Missione istituzionale o vacanza romana? Resta avvolta nel mistero la trasferta nella Capitale del presidente della Regione Renzo Testolin e del capogruppo dell’Union Valdôtaine Aurelio Marguerettaz, avvenuta nelle scorse settimane e legata – a quanto sembra – alla norma di attuazione sulle concessioni idroelettriche, da tempo in attesa di approvazione.
Non sono bastate sei interrogazioni dei gruppi di minoranza per chiarire i contorni dell’incontro.

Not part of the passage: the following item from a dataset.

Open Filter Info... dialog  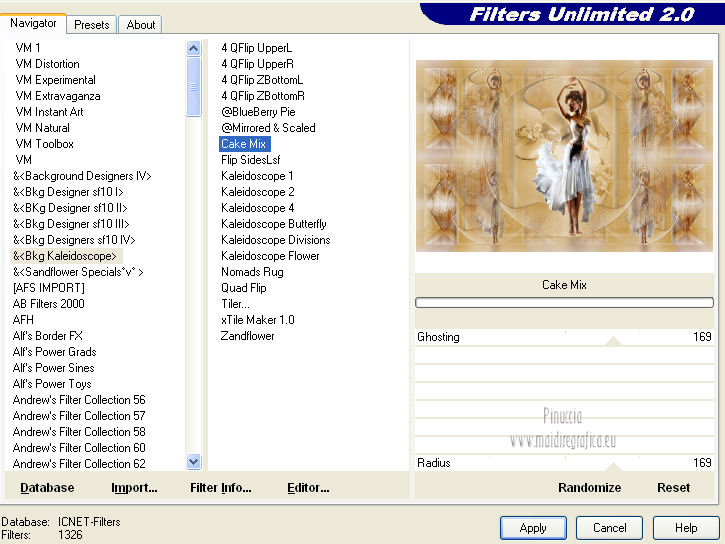(x=220, y=488)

Un passaggio considerato particolarmente delicato per il futuro delle concessioni idroelettriche, 29 delle quali sono in scadenza nel 2029. La norma di attuazione, approvata dal Consiglio Valle nella scorsa legislatura, è infatti tornata all’esame della Commissione paritetica dopo alcune osservazioni arrivate da ministeri competenti. Nell’organismo siede anche Marguerettaz, che nelle scorse settimane avrebbe partecipato a un incontro a Roma definito “di importanza primaria per la nostra Regione”.
In aula Testolin ha provato a rispondere alle domande dell’opposizione rileggendo gli obiettivi del programma di legislatura. “Stiamo lavorando con attenzione, passione e serietà per garantire ai valdostani risposte ai nostri bisogni istituzionali e amministrativi – ha detto –. Un lavoro che non dipende solo da quanto si fa sul territorio, ma anche dal confronto con soggetti politici e strutture che operano a livello nazionale e internazionale”.

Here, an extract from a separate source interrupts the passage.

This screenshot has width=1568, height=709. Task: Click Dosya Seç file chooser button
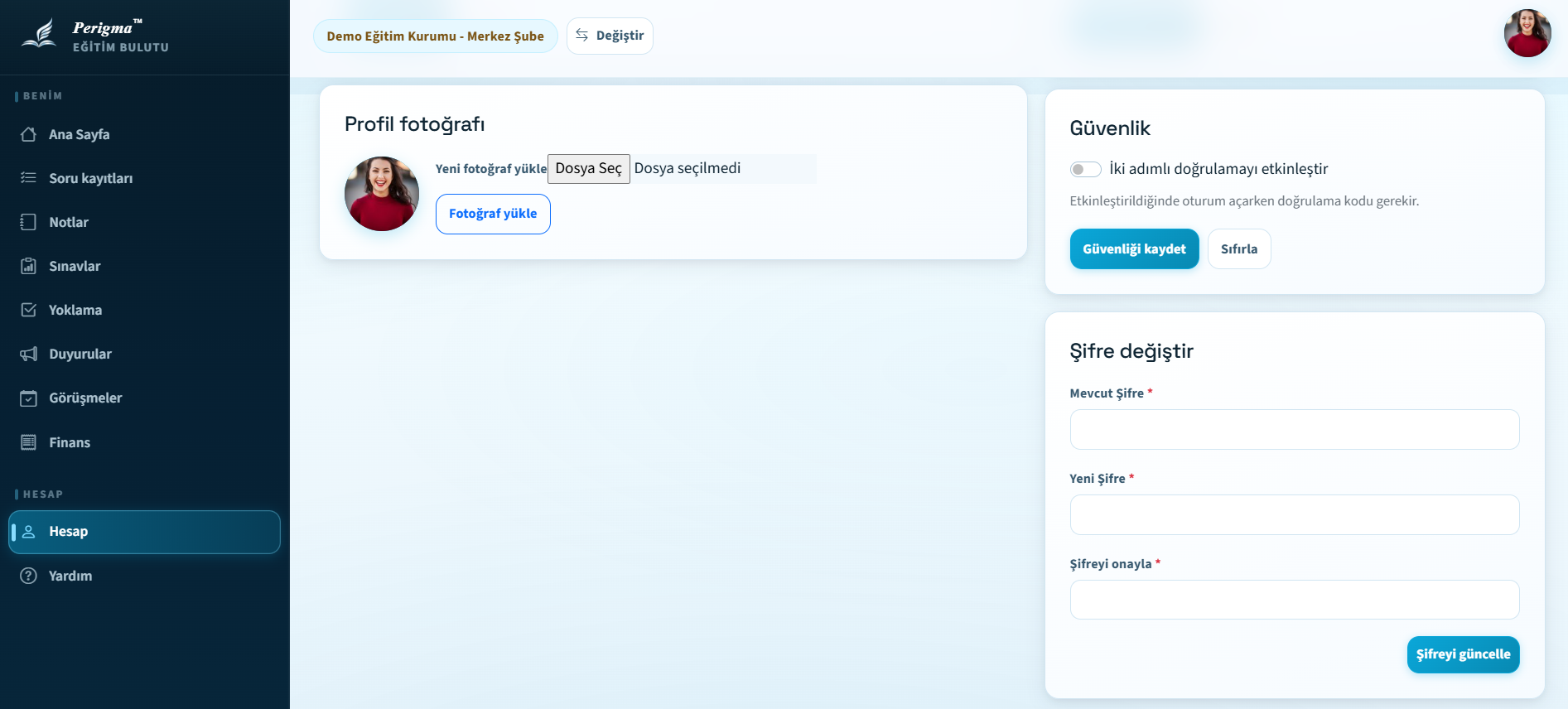(588, 169)
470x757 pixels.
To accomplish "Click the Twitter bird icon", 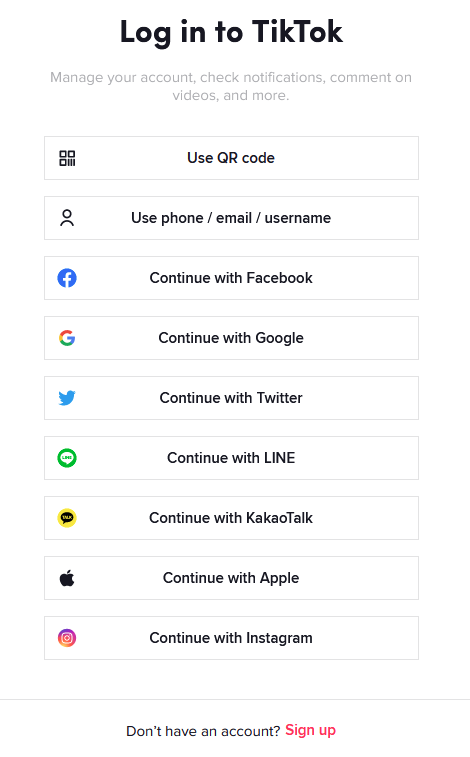I will tap(67, 398).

Il presidente ha poi paragonato il percorso a una gara di ultratrail: “Ai cittadini interessano i risultati. Alla fine conta sapere chi è arrivato al traguardo, il resto farà parte del racconto”. Un lavoro che, ha aggiunto, “richiede tempo, pazienza, confronto, perseveranza e anche riservatezza”. “Questo non significa rifuggire la trasparenza – ha precisato – ma lavorare con la necessaria discrezione per raggiungere gli obiettivi. Per questo siamo andati e continueremo ad andare a Roma quando necessario, anche collaborando con altre forze politiche”.
Testolin ha concluso sostenendo che sarà il tempo a dire se il lavoro svolto porterà risultati, rivendicando comunque di aver “risposto in modo serio alle interrogazioni, anche a quelle formulate con il ciclostile”.

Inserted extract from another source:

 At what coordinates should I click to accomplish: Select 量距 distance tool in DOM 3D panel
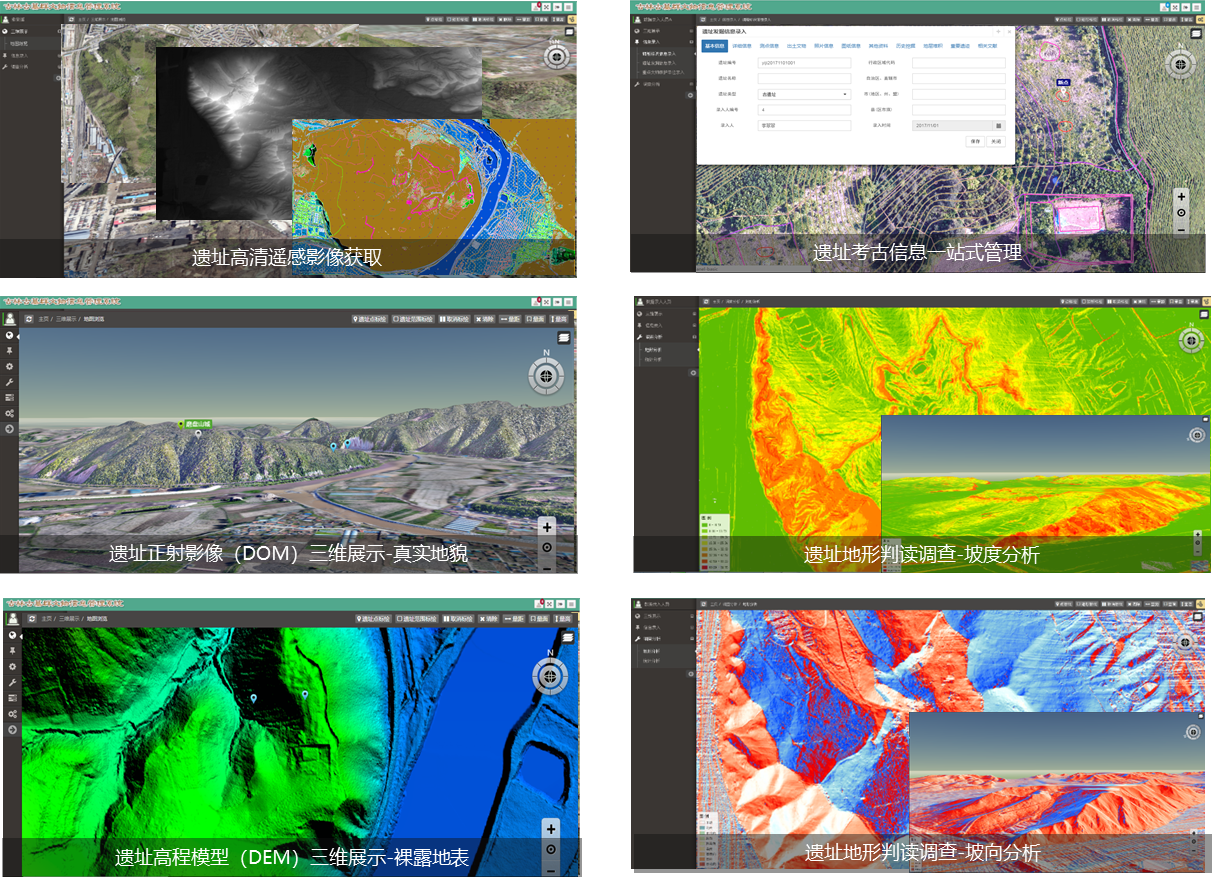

Parole che, per una parte dell’opposizione, confermerebbero invece una trasferta romana “senza portare a casa nulla”, attaccano Marco Carrel (AdC) e Andrea Manfrin (Lega).
Si dice “doppiamente preso in giro” Alberto Zucchi (Fratelli d’Italia), che accusa il presidente di non aver mantenuto lo spirito di collaborazione invocato in aula, anche sulla questione della riforma dello Statuto: “Avevamo accolto il suo invito a mettere a fattor comune le forze, ma lei sa benissimo che senza Fratelli d’Italia e Lega alcuni dossier non potranno trovare uno sbocco”. Il riferimento è alla conferma data da Testolin ad una iniziativa della consigliera Minelli su un nuovo incarico affidato alla professoressa Randazzo.
Critiche arrivano anche sui tempi e sulla mancanza di informazioni. “I tempi sono sotto gli occhi di tutti e non sono accettabili né giustificabili”, osserva Eugenio Torrione (Avs), che parla di un “silenzio assordante” da parte della Giunta.
Sulla stessa linea Eleonora Baccini (Renaissance), secondo cui la risposta del presidente “non ha dato alcun chiarimento”, dopo “quindici minuti di intervento senza rispost”.
Ancora più duro Jean-Pierre Guichardaz (Pd), che parla di “una rappresentazione mortificante del Consiglio Valle”. “Oggi doveva rispondere sulle concessioni idroelettriche, un tema fondamentale – attacca – e invece ci ha raccontato il programma di legislatura”.